Calculate Current Ratio. Current Ratio Definition, Current Ratio Calculation, and all about the important Acid Test Quick Ratio.

## Liquidity / Cash Flow

Cash flow is an important measure of a company’s liquidity. That is, the ability of the company to convert its assets into cash should such a need arise. The more liquid the company, the more flexible it will be in dealing with short-term liabilities.

## Current Ratio Definition

The basic question is: how much cash can the company raise in the short term? Current liabilities refer to a company’s immediate obligations to creditors, such as short-term loans or goods purchased on credit. The higher the current ratio, the more liquid the company.
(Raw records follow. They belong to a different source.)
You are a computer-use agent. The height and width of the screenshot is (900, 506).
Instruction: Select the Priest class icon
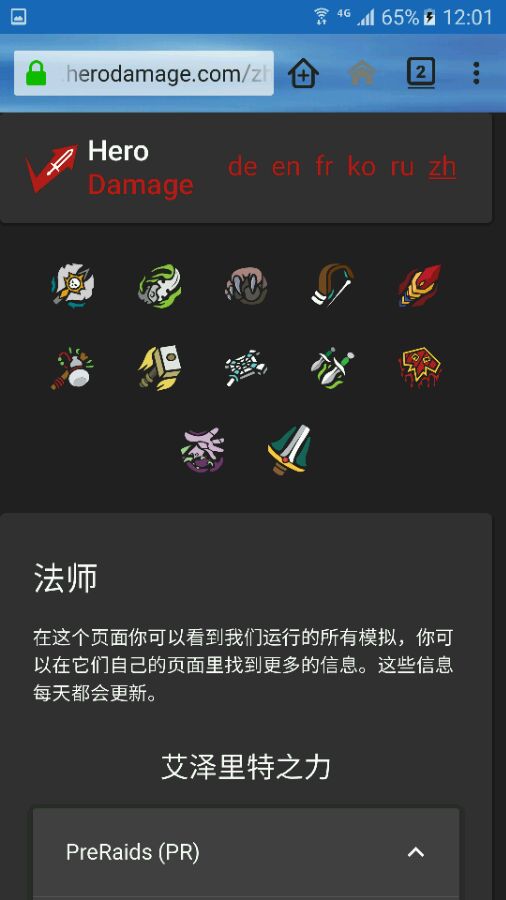(x=246, y=368)
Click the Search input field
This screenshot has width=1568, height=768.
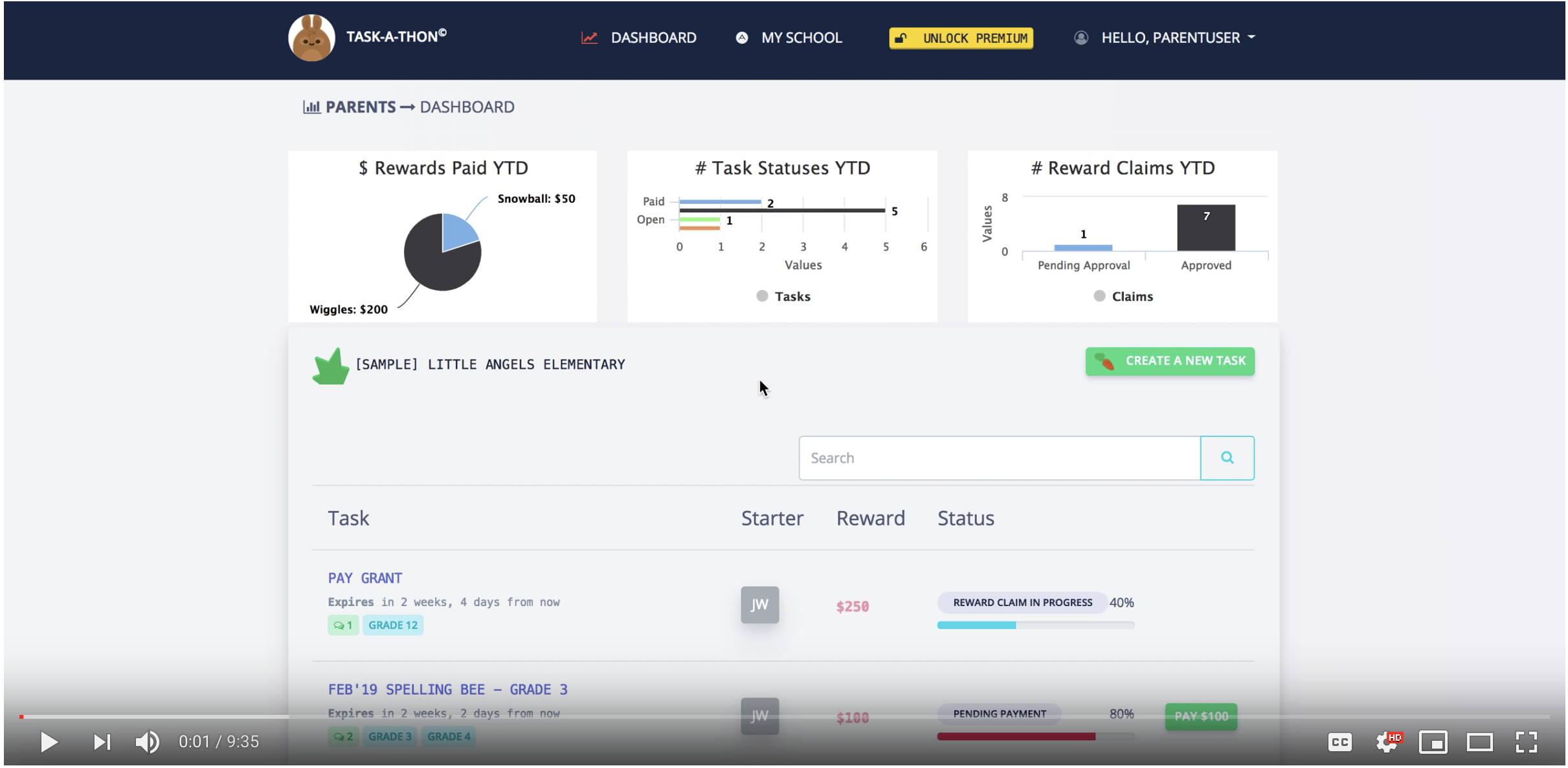coord(1000,458)
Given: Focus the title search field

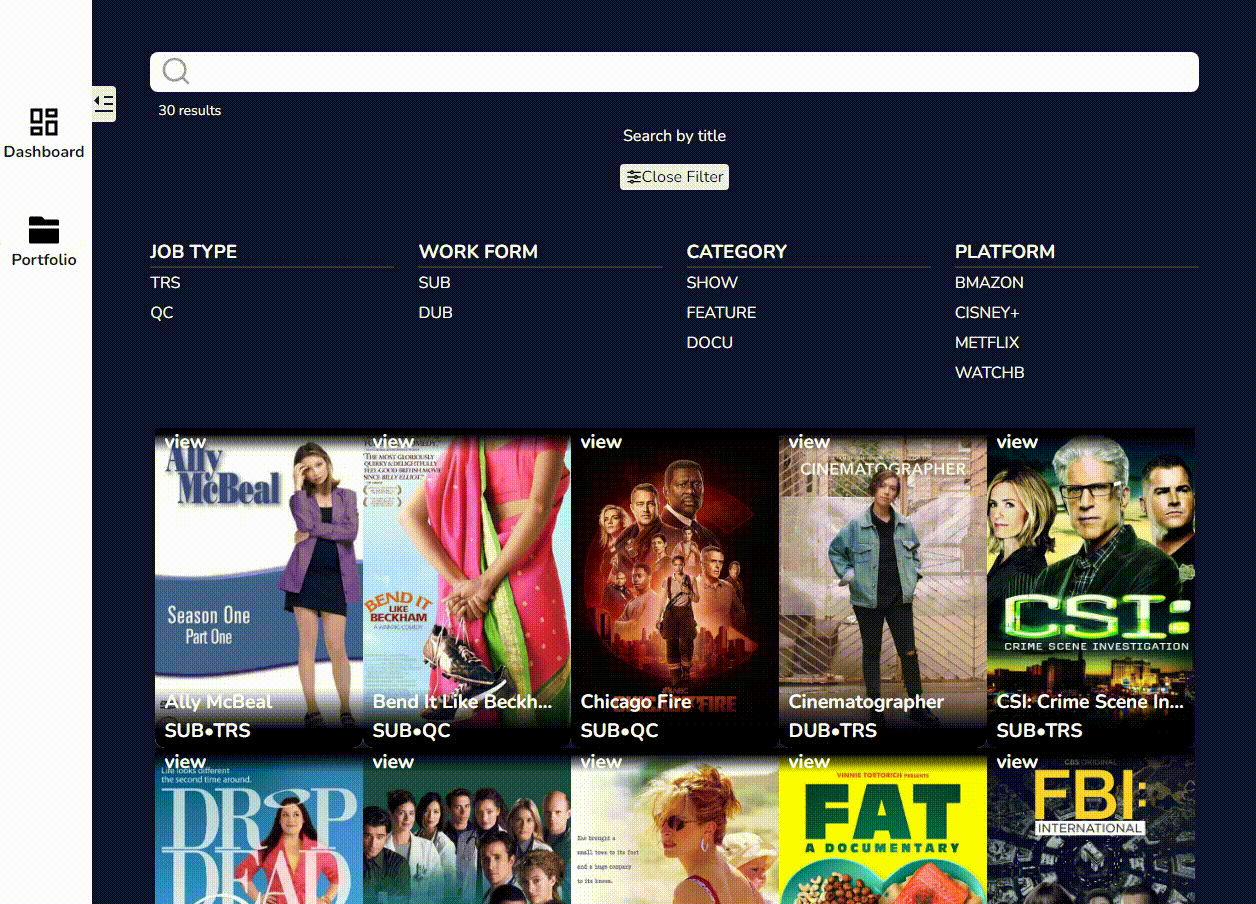Looking at the screenshot, I should pos(674,72).
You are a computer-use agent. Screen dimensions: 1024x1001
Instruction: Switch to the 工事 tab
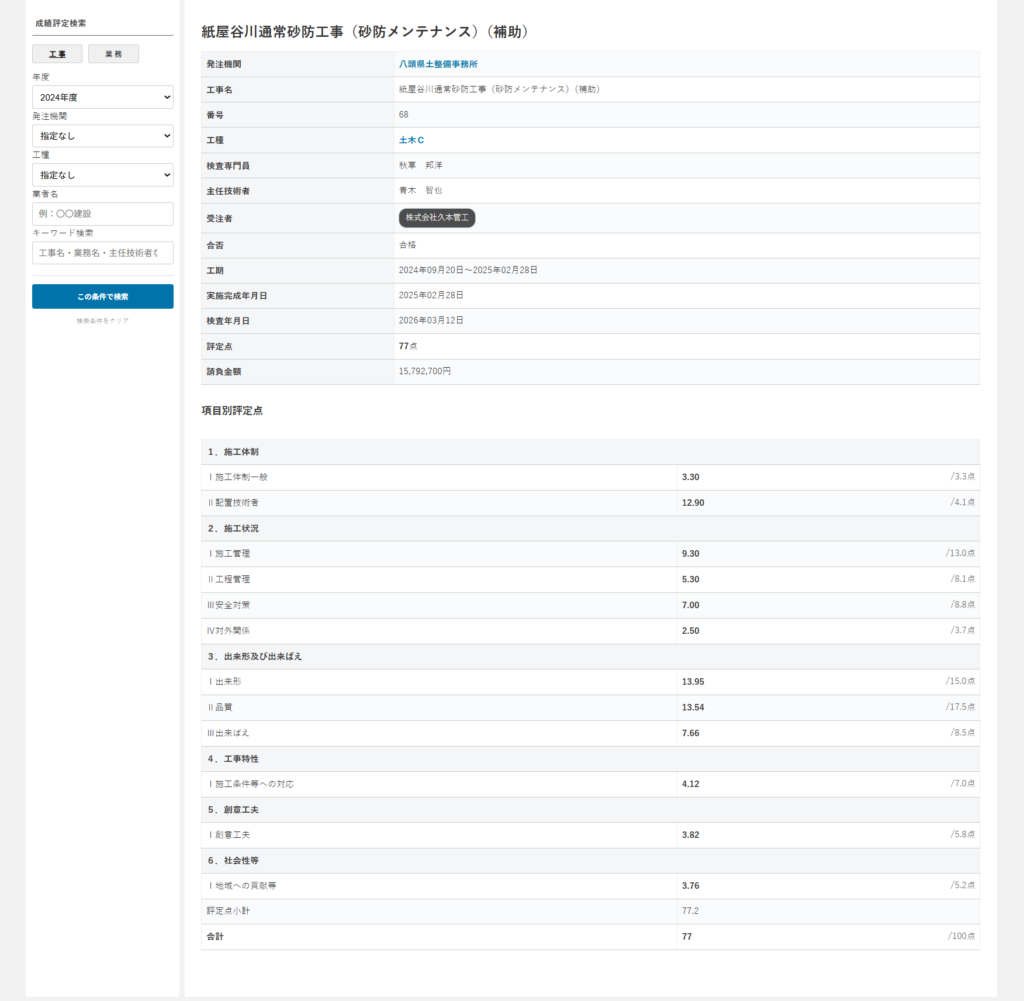(57, 54)
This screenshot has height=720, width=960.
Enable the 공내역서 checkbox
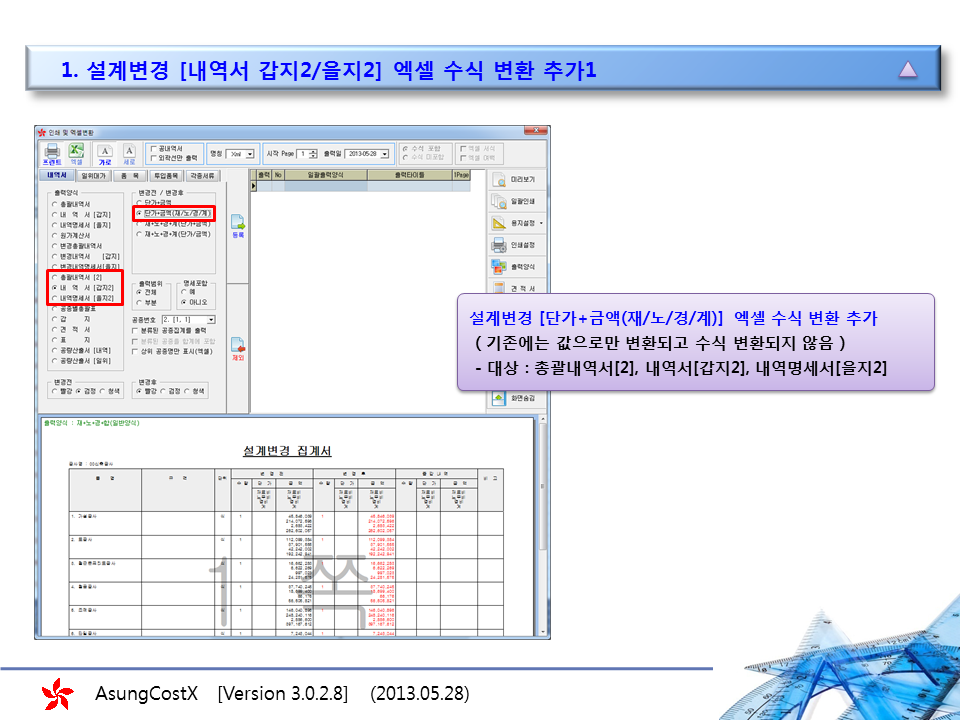click(x=153, y=148)
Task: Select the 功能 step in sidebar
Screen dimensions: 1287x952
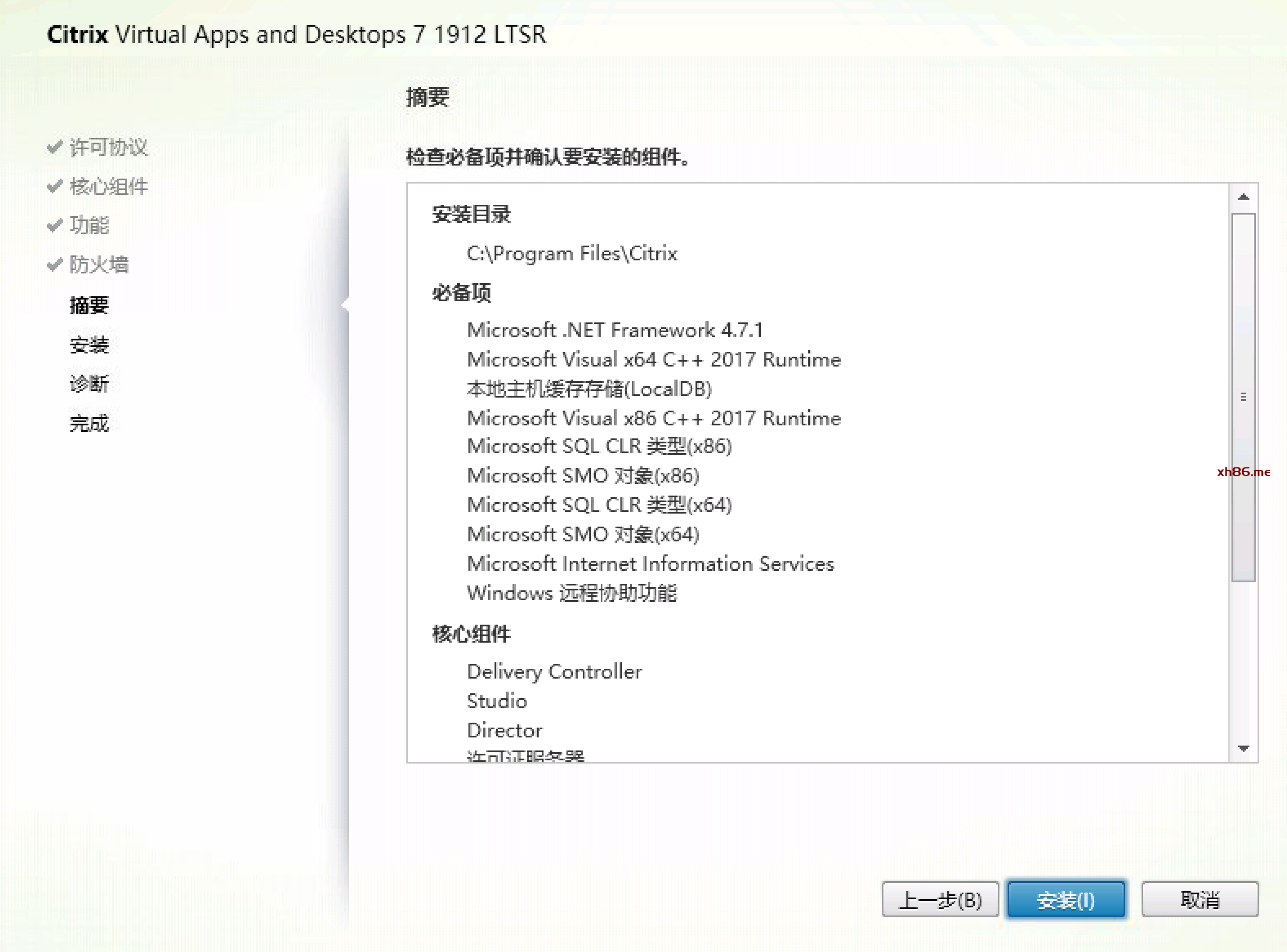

## Calculate Current Ratio

The current ratio is a common measure of a company’s short-term liquidity position. It compares a company’s current assets and current liabilities. Current assets refer to the cash or near-cash assets held by the business.

Current Ratio = Current Assets / Current Liabilities

## Acid Test Quick Ratio

However, a problem with the current ratio is that it might not truly measure how quickly a company can raise cash. ‘Near-cash assets’ is a broad term that can include relatively illiquid assets. One solution is to also consider the quick ratio, which subtracts a company’s inventory from its current assets before dividing the number by total current liabilities. This ratio is also known as the ‘acid test’.

Quick Ratio = (Current Assets – Inventory) / Current Liabilities

Sometimes, paying attention to the quick ratio can help you notice early warning signs of possible financial problems. Companies with a falling quick ratio but a steady current ratio indicate accumulating inventory at the expense of cash and receivables.